Impact and Criticism
In 1986, Steinem faced a very personal challenge when she was diagnosed with breast cancer. She was able to beat the disease with treatment. That same year, Steinem explored one of America’s most iconic women in the book Marilyn: Norma Jean. She became a consulting editor at Ms magazine the following year after the publication was sold to an Australian company.
Steinem found herself the subject of media scrutiny with her 1992 book Revolution from Within: A Book of Self-Esteem. To some feminists, the book’s focus on personal development seemed to be a retreat from social activism.

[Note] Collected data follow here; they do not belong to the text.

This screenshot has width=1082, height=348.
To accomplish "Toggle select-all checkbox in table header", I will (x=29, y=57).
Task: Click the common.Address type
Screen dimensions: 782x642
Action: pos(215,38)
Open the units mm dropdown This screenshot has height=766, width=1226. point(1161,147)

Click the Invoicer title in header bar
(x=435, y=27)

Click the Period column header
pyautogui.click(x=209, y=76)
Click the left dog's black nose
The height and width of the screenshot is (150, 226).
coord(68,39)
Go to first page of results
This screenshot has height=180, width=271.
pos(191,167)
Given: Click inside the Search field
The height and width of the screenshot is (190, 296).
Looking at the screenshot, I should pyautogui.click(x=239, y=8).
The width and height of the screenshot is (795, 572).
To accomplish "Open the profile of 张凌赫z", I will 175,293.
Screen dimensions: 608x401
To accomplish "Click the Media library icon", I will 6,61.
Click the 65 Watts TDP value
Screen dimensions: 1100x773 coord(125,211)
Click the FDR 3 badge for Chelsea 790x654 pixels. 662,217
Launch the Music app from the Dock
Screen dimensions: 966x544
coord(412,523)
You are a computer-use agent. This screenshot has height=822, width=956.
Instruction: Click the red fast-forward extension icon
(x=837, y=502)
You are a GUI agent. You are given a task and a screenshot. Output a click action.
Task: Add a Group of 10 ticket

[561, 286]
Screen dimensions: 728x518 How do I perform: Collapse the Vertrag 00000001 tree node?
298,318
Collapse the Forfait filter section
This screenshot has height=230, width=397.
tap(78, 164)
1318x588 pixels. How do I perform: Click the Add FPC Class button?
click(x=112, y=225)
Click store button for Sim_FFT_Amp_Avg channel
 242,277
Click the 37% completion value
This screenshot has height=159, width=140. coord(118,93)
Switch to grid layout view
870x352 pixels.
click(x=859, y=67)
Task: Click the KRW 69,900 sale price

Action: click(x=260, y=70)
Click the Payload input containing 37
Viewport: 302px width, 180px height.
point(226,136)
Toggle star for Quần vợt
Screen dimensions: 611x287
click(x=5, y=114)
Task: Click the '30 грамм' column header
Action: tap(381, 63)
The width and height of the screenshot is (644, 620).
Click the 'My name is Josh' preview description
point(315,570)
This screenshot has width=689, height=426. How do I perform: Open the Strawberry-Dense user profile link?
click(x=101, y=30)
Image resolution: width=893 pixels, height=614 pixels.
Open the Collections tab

Steinem was surprised by the backlash, believing that a strong self-image to be crucial to creating change. “We need to be long-distance runners to make a real social revolution. And you can’t be a long-distance runner unless you have some inner strength,” she explained to People magazine. She considers the work to be “most political thing I’ve written. I was saying that many institutions are designed to undermine our self-authority in order to get us to obey their authority,” she told Interview magazine.
Steinem had another collection of writings, Moving Beyond Words: Age, Rage, Sex, Power, Money, Muscles: Breaking Boundaries of Gender, published in 1994. In one of the essays, “Doing Sixty,” she reflected on reaching that chronological milestone. Steinem was also the subject of a biography written by another noted feminist Carolyn G. Heilbrun entitled Education of a Woman: The Life of Gloria Steinem.
In 2000, Steinem did something that she had insisted for years that she would not do. Despite being known for saying that a woman needs a man like a fish needs a bicycle, Steinem decided to get married. She wed David Bale, an environmental and animal rights activist and the father of actor Christian Bale. At the age of 66, Steinem proved that she was still unpredictable and committed to charting her own path in life. Her wedding raised eyebrows in certain circles. But the union did not last long. Bale died of brain cancer in 2003. “He had the greatest heart of anyone I’ve known,” Steinem told O magazine.
When Steinem turned 75 in 2009, the Ms. Foundation suggested ways for others to celebrate Steinem’s birthday. It called on women to engage in outrageous acts for simple justice. Around this time, Steinem discussed some of the pressing issues of the day. “We’ve demonstrated that women can do what men do, but not yet that men can do what women do. That’s why most women have two jobs—one inside the home and one outside it—which is impossible. The truth is that women can’t be equal outside the home until men are equal in it,” Steinem told the New York Daily News.
Steinem continues to work for social justice. As she recently said, “The idea of retiring is as foreign to me as the idea of hunting.”